シロンは驚愕した。今まで自分が信じてきた歴史、その根幹の部分が出鱈目だというのだ。

「地殻の大変動など起きていない?」

講堂内はざわついた。

「お静かに」

ユラトン教授は続けた。

「当時、地球には五百億人の人口がいました。その社会は混沌としていました。大衆、つまり愚者どもが主導権を握る世の中だったのです。政治も文化も多数派の愚者たちのためにあるようになりました。そこで品格高く、高潔で能力の高いギリシャ人を中心とした人格者たちがアルカディアという都市型の宇宙船を浮かべ愚者たちの世界から抜け出しました。ギリシャ人に高潔で能力の高い人格者が多かった理由は、当時ギリシャ・ルネッサンスが起こっていたからです。学問の中心はギリシャでした」

シロンはわけがわからなかった。アルカディアが宇宙船?

 ユラトン教授は続けた。

「賢者たちを乗せた宇宙船アルカディア号は新天地を求め宇宙に旅立ちました。そして、地球にそっくりな星を見つけ、そこに降り立つことにしました。まず、ギリシャ人が多かった賢者たちは首都の場所を選びました。そして、選ばれた場所が現在のネオ・アテネなのです。そのようにして賢者たちは古名を大地に次々と与えていきました。それがみなさんが現在、『地球』と呼んでいるこの惑星です」

シロンは挙手して質問した。

「先生、それではこの地球の他に、もうひとつ地球があるということですか?」

ユラトン教授は答えた。

「落ち着いて聴いてください。そうです、この宇宙にはわたしたちの祖先が捨てて来た愚者たちの地球があるのです」

講堂内はなおもざわざわしていた。ユラトン教授は続けた。

「しかし、わたしたちの祖先にも誤算がありました。
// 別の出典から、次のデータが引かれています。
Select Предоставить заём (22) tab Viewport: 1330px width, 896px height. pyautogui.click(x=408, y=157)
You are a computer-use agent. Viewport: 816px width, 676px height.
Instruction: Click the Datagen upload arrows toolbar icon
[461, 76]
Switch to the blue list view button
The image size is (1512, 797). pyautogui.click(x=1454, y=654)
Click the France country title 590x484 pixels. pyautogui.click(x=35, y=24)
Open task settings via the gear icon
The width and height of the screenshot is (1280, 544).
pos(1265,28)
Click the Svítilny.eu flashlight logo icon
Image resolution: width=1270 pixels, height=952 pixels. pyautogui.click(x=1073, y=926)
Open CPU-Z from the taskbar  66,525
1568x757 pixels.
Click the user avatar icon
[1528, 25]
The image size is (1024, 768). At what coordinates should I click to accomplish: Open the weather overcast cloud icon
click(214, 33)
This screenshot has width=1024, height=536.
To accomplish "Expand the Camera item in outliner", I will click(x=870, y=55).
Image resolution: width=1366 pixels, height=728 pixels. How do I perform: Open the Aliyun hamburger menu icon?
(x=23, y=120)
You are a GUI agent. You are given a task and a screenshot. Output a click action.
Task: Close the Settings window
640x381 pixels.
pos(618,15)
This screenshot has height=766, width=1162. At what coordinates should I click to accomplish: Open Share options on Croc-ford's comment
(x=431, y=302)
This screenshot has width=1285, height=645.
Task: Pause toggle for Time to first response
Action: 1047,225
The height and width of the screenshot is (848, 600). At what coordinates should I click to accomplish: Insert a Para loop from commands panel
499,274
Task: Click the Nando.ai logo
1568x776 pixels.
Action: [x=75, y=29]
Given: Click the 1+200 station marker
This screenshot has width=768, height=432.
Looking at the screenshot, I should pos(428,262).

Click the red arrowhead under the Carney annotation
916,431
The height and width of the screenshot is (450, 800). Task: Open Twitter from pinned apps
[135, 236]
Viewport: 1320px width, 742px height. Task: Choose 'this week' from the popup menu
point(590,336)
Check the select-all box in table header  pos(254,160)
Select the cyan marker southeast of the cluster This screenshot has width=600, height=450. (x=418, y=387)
それは、新しく選んだ地球にも愚者たちが現れるようになったのです。なぜ、社会は愚者、つまり大衆を生むのでしょう。仕方なく祖先たちは品格のあるものだけが入れる聖域としてアルカディアを世界に君臨させることにしました。しかし、祖先たちの思いもよらなかったことに、アルカディアの住民にも愚者が現れるようになったのです。祖先たちはさらに手を打ち、アルカディアを上部と下部に分け、下部に愚者を追いやり、上部には楽園を保存することにしました。しかし、愚者は次々と現れ、アルカディアの賢者たちは次々にその政治問題を解決する手を打たなければならなかったのです」

 

 

 その夜、シロンは眠れなかった。寮を出て、庭園を歩いた。エンペドクレスの飛び込み台近くに行き、その野原で星空を見上げた。